左側ナビゲーションウィンドウで、O&M > デプロイメント を選択し、デプロイメント名をクリックして、状態 タブで状態セットを確認します。詳細については、「状態セットの管理」の「状態生成の概要の表示」セクションをご参照ください。

  • 状態保持型デプロイメント:アップグレード前に手動でセーブポイントを作成します。このセーブポイントは、アップグレード失敗時のロールバックポイントとして利用します。手順については、「状態セットの管理」の「手動によるセーブポイントの作成」セクションをご参照ください。

    重要
    • 原則として、同一メジャーバージョン内のマイナーバージョン同士は互換がありますが、メジャーバージョン間の互換性は保証されません。互換がある場合、新しいエンジンは古いエンジンで生成されたセーブポイントを読み取れます。一方、古いエンジンは新しいエンジンで生成されたセーブポイントを読み取れない場合があります。

    • VVR 6.X 以降では、マイナーバージョンアップグレードにはネイティブフォーマット、メジャーバージョンアップグレードには標準フォーマットをご利用ください。

  • 状態非保持型デプロイメント:次のステップに進んでください。

ステップ 3(任意):元のデプロイメントのキャンセル

左側ナビゲーションウィンドウで、O&M > デプロイメント を選択し、元のデプロイメントを特定して、キャンセル操作 列からクリックします。詳細については、「デプロイメントのキャンセル」をご参照ください。

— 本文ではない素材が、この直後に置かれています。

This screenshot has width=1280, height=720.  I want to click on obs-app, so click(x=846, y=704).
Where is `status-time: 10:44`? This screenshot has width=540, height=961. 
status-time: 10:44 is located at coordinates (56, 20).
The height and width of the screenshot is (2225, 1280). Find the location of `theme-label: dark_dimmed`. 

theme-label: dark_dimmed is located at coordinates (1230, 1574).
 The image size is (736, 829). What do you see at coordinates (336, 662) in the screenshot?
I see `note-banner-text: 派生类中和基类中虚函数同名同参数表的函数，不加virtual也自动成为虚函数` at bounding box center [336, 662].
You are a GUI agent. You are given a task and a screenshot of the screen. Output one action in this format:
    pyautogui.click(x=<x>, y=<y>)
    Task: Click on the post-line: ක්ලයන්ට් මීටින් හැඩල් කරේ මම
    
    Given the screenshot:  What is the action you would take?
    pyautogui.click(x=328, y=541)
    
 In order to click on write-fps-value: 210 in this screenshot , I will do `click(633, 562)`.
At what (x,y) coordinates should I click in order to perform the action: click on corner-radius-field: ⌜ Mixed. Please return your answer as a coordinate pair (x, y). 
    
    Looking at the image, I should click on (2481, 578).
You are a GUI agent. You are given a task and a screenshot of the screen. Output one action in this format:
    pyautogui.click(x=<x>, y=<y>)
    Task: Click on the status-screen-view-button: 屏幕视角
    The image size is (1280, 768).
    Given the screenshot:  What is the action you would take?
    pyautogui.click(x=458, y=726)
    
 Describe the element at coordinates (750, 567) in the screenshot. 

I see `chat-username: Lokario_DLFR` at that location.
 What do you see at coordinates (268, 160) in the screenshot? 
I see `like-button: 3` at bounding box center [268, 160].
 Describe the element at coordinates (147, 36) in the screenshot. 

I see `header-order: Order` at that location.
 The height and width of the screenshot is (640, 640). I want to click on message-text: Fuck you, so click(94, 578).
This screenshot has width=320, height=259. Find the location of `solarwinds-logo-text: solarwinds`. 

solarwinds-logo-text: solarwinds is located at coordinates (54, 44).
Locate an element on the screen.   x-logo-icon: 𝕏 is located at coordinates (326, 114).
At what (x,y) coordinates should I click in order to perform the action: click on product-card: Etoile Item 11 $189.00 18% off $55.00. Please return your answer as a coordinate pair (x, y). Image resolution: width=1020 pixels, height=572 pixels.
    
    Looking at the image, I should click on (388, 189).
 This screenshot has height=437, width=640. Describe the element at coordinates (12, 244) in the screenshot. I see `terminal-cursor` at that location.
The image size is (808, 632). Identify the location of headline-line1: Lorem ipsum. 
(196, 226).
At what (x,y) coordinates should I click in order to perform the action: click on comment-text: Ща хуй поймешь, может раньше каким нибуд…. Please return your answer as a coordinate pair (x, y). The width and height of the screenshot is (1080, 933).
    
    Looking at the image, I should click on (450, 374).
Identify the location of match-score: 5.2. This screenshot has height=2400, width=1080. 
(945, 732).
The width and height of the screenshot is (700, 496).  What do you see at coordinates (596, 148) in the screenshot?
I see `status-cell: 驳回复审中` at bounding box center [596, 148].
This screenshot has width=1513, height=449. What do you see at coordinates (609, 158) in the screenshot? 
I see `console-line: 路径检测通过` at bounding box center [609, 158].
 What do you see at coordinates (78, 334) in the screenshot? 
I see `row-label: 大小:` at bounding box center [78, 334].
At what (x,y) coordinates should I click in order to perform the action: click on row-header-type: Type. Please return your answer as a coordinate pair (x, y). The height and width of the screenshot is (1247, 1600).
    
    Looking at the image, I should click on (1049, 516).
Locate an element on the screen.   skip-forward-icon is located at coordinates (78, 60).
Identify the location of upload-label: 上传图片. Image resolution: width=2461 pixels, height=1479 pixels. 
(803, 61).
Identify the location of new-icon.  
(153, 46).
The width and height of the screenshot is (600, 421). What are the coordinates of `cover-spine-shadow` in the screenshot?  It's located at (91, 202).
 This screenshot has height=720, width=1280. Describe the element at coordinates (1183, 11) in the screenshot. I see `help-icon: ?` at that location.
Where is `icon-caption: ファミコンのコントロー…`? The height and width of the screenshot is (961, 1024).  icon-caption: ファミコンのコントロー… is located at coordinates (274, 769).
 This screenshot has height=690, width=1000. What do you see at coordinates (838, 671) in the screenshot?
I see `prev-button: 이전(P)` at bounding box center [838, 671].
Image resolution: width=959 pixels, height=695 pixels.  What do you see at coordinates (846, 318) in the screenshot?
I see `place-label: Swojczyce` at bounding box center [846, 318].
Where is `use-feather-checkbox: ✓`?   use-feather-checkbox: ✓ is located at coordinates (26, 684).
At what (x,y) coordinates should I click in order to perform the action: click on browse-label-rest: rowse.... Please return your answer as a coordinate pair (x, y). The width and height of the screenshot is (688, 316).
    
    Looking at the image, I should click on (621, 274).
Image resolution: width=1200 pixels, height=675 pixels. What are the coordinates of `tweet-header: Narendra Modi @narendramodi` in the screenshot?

下流オペレーターが冪等な書き込みをサポートしている場合、または重複データがビジネス要件上許容される場合は、トランジション期間中に元のデプロイメントと新しいデプロイメントを同時に実行することも選択肢の一つです。

ステップ 4:新しいデプロイメントの開始

  • 状態保持型デプロイメントジョブの開始 パネルで 再開モード を選択し、特定の状態 を指定して、ステップ 2 で作成したセーブポイントを選択します。

  • 状態非保持型デプロイメントジョブの開始 パネルで 初期モード を選択します。

完全な手順については、「デプロイメントの開始」をご参照ください。

ステップ 5:アップグレードの検証とクリーンアップ

  1. 最初のチェックポイントの確認:新しいデプロイメントの開始後、最初のチェックポイントが完了するまで待ちます。最初のチェックポイントが正常に完了した場合、アップグレードは初期段階で成功しています。

  2. ビジネスデータの監視:一定期間、ビジネスデータの正確性を観察し、アップグレードが完全に成功したことを確認します。

  3. クリーンアップ:デプロイメントが正しく動作し、データが正確であることが確認できたら、元のデプロイメントおよびアップグレード前のセーブポイントを削除します。セーブポイントの削除手順については、「状態セットの管理」の「指定したセーブポイントの手動削除」セクションをご参照ください。

失敗したアップグレードのロールバック

新しいデプロイメントが起動に失敗した場合、またはアップグレード後に誤ったビジネスデータが出力された場合は、以下の手順を実行してください。

  1. 新しいデプロイメントをキャンセルします。

  2. デプロイメントのエンジンバージョンを、アップグレード前のバージョンに戻します。

  3. アップグレード前に保存したセーブポイントを使用してデプロイメントを起動し、業務継続性を回復します。

問題が継続する場合は、チケットを送信 してテクニカルサポートをご依頼ください。

説明

アップグレード失敗を早期に検出するため、デプロイメント失敗アラートを設定することを推奨します。詳細については、「モニタリングおよびアラートの設定」をご参照ください。